If—in the next couple days—you are keen on communing privately with melancholic beauty (or “tough joy,” as the artist might have it), visit Christopher Culver’s latest suite of charcoal and pastel drawings on paper at Michael Benevento Gallery. Never mind the building’s ashen façade and foreboding electric gate. Behind its metal fire door, you’ll find four brightly illuminated galleries that facilitate all-consuming encounters with a sparse sequence of dreamlike images.
Though the surfaces of his pictures are too brindled with infinitesimal, varicolored streaks to be called hyperreal, Culver’s compositions are exceedingly precise. Like liquid, they maintain a constant volume, running from border to border on papers of various sizes. In several drawings, Culver has worked up to a single raw or torn fringe that contrasts starkly with the other three cut edges of the sheet, intimating a brim from which the scene could spill over.
Discrete compositional strategies are deployed across a number of works. In Strange Neighborhood and Let Me Hold You For Awhile (all works 2024), Culver bisects broad, horizontal picture planes with rusty vertical bars, rendering richly textured portraits of canines behind them. The bars appear again in the background of Needle on the Ground, implying that the viewer has entered the cage, where we are confronted by a jarring array of figures. These include a prone rabbit, white scraps that resemble tissue paper, and an orange-capped insulin syringe (a type of needle that is favored, due to its small bore, for the intravenous injection of drugs).

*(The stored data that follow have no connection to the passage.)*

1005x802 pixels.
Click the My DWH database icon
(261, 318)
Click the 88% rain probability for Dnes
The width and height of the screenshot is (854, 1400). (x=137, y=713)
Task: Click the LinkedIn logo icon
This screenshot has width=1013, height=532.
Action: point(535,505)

Culver’s bunny—a repeated motif throughout his broader oeuvre—emits an aura of indeterminacy. Is it a stuffed toy, or is it ‘real?’ Is it resting, or is it dead? Here, it may be rewarding to recall The Velveteen Rabbit, a narrative that considers the animating psychic force that humans apply to mimetic objects. Culver conjures two more explicitly intertextual pictures with To be Back in the Desert Again and There’s more to life than a little money, you know… Don’t you know that? Exploiting airplane seatback screens as framing devices, the ghostly central images in these works are borrowed from Crouching Tiger, Hidden Dragon and Fargo, respectively.

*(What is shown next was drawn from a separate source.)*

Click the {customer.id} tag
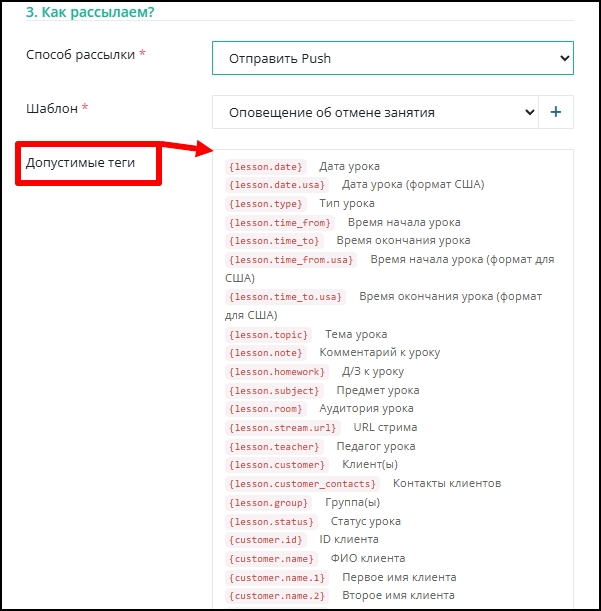Screen dimensions: 601x611 (266, 540)
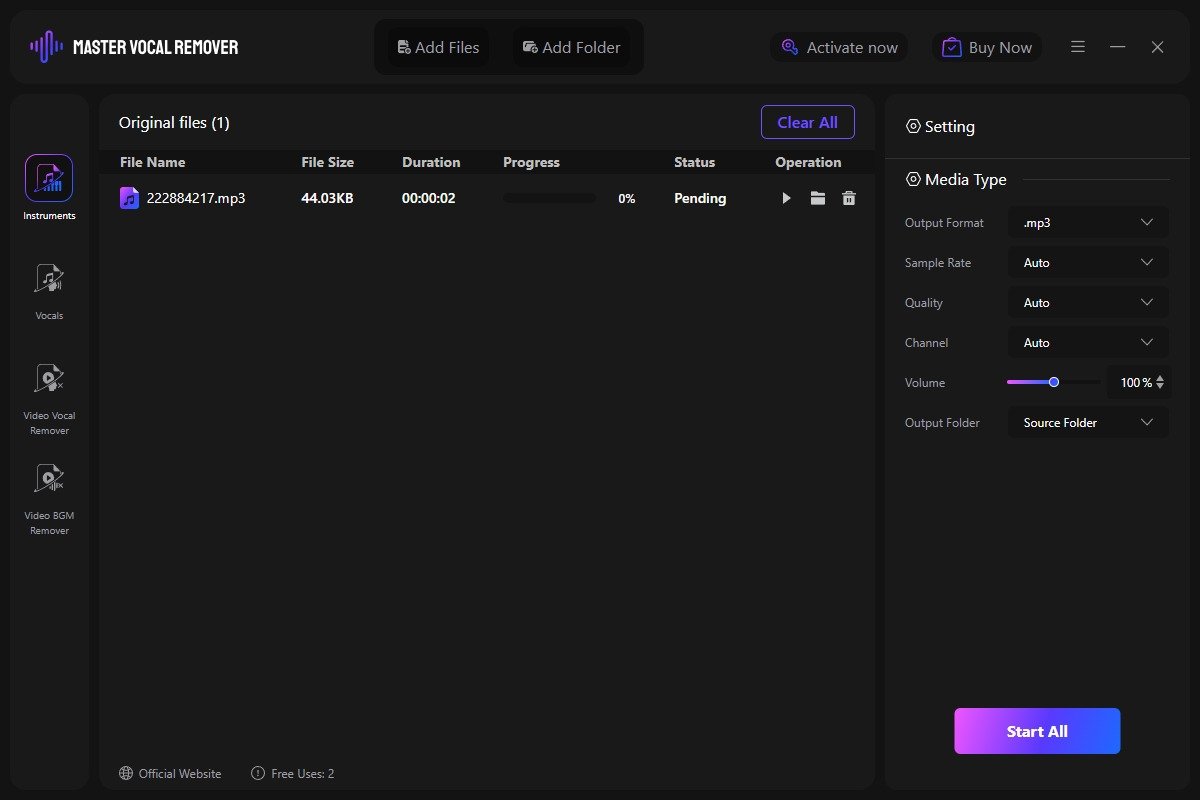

Without a checklist, Culver’s compositions might be hard to pin down as drawings. His blended skeins of pastel achieve effects that are more often generated by skillful underpainting. Threadlike lines of charcoal—which do much to define the structures in his scenes—recall the fixed architectures of engraving prints. With San Francisco Sunset, Culver flexes his talent for objectivity, capturing the warm glow of late-afternoon sunshine as it illuminates a semi-transparent, blue laundry hamper, a makeshift bed, and a bank of windows, casting the skewed shadow of its grid of frames across the interior walls of an apartment.

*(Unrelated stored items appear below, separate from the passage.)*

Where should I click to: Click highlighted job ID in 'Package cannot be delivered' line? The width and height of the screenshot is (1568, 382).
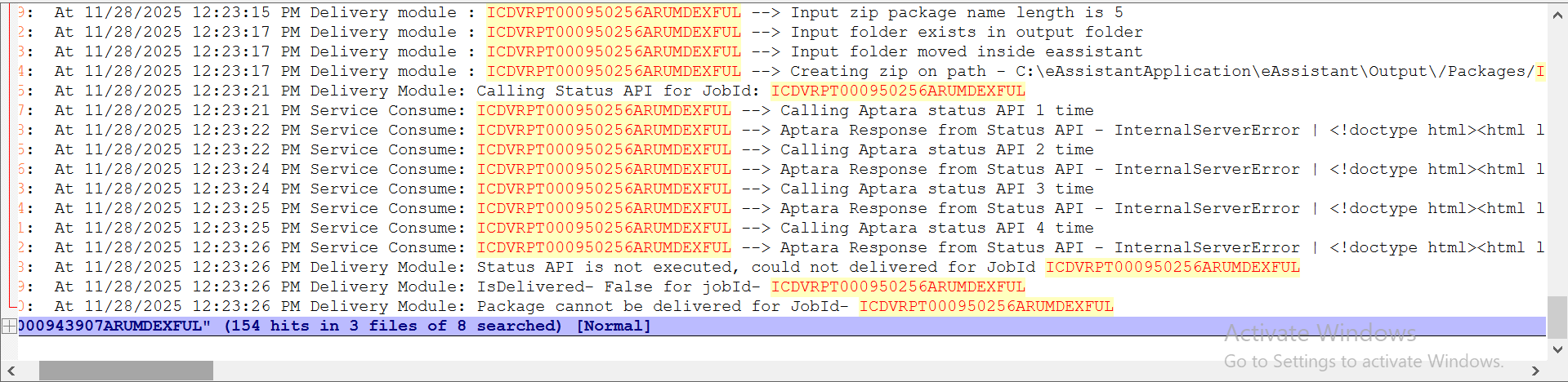point(985,307)
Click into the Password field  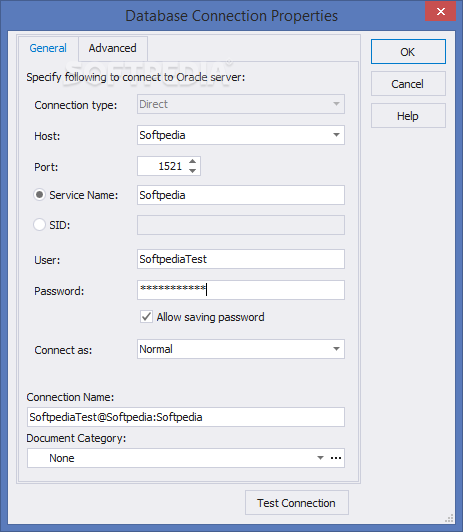241,290
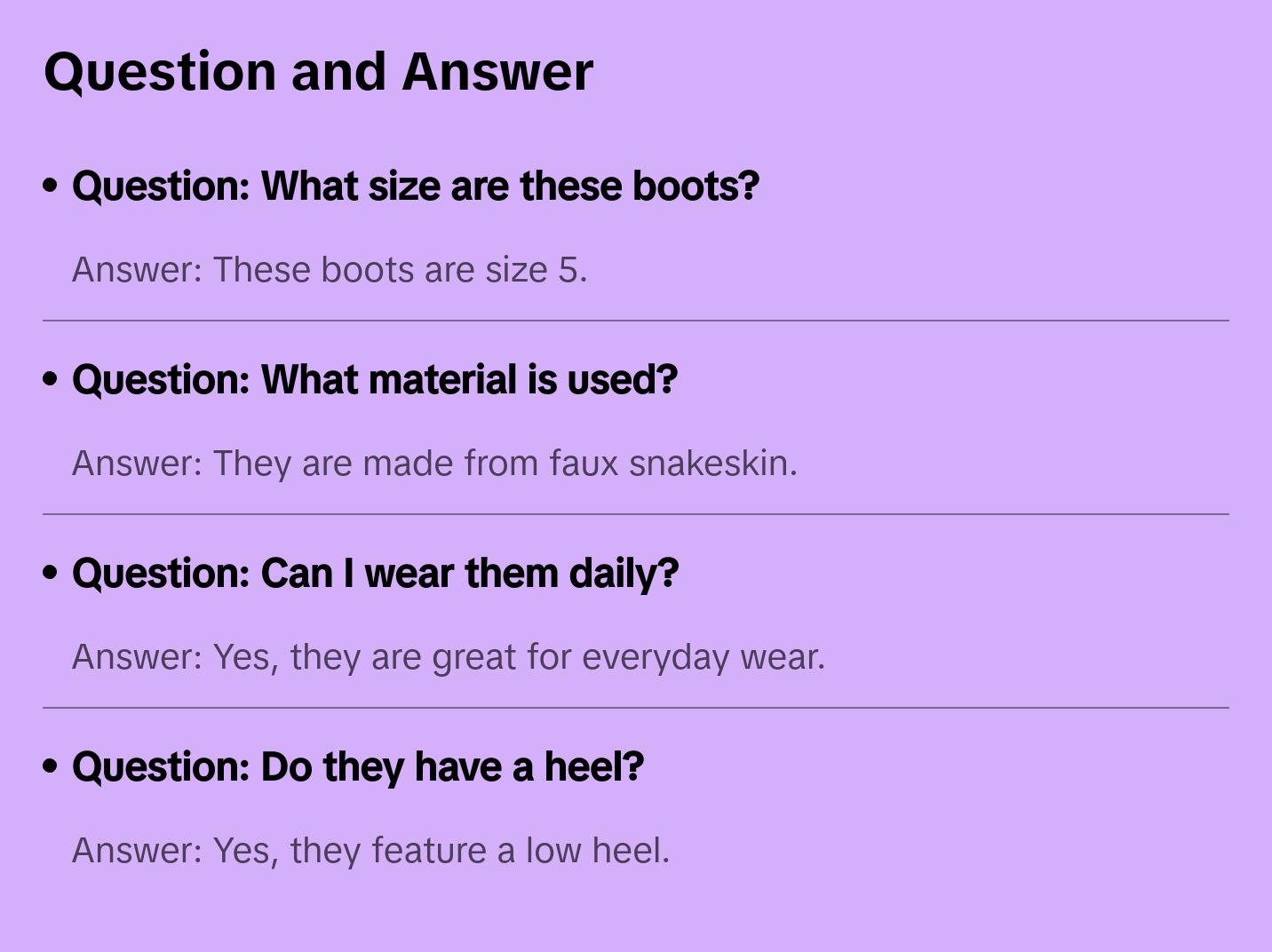Click the divider line below the material answer
Viewport: 1272px width, 952px height.
coord(636,514)
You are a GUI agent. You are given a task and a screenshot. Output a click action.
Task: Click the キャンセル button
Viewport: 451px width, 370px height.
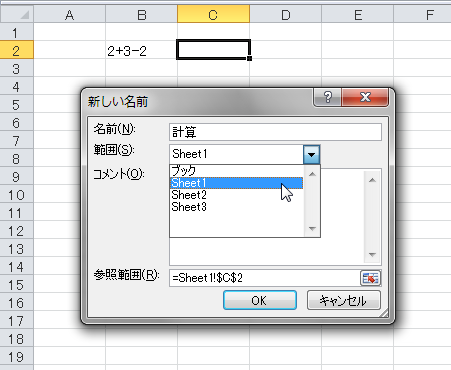click(343, 300)
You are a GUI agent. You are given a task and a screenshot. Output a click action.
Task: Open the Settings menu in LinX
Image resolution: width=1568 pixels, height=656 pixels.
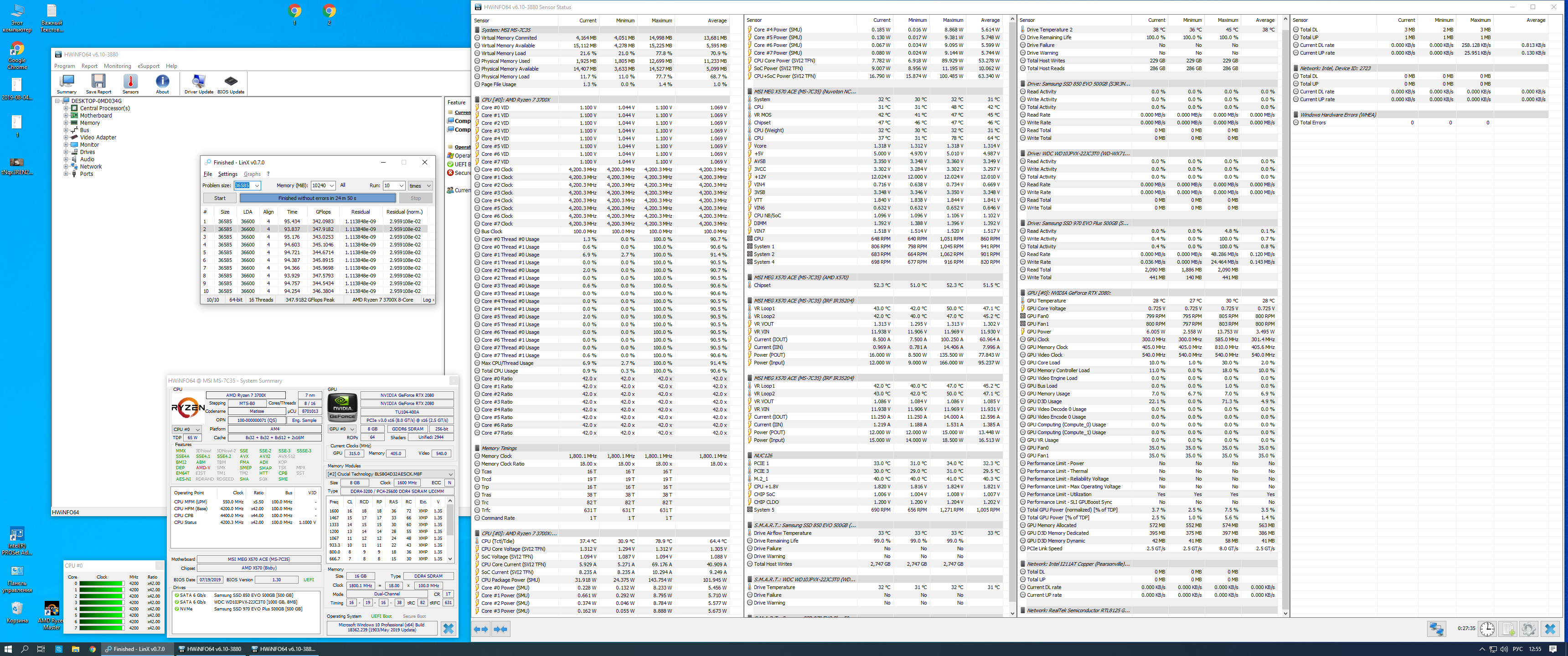coord(227,174)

Ironically, Culver’s showstopper succeeds in spite, or perhaps, because of a lack of proportionality. Cutely titled, Car Jerk shows a figure with a condensed torso and an oversized left arm receiving a vaguely unusual sexual favor from a partner leaning into the vehicle from outside the passenger door. In addition to being subtly Mannerist, the image is strangely hagiographic, echoing a pietà. If the figure were to rise and remove the pillowcase concealing their identity, I’d wager that their likeness would be imprinted on the shroud—just as the shape of their penis is legible beneath their tighty-whities.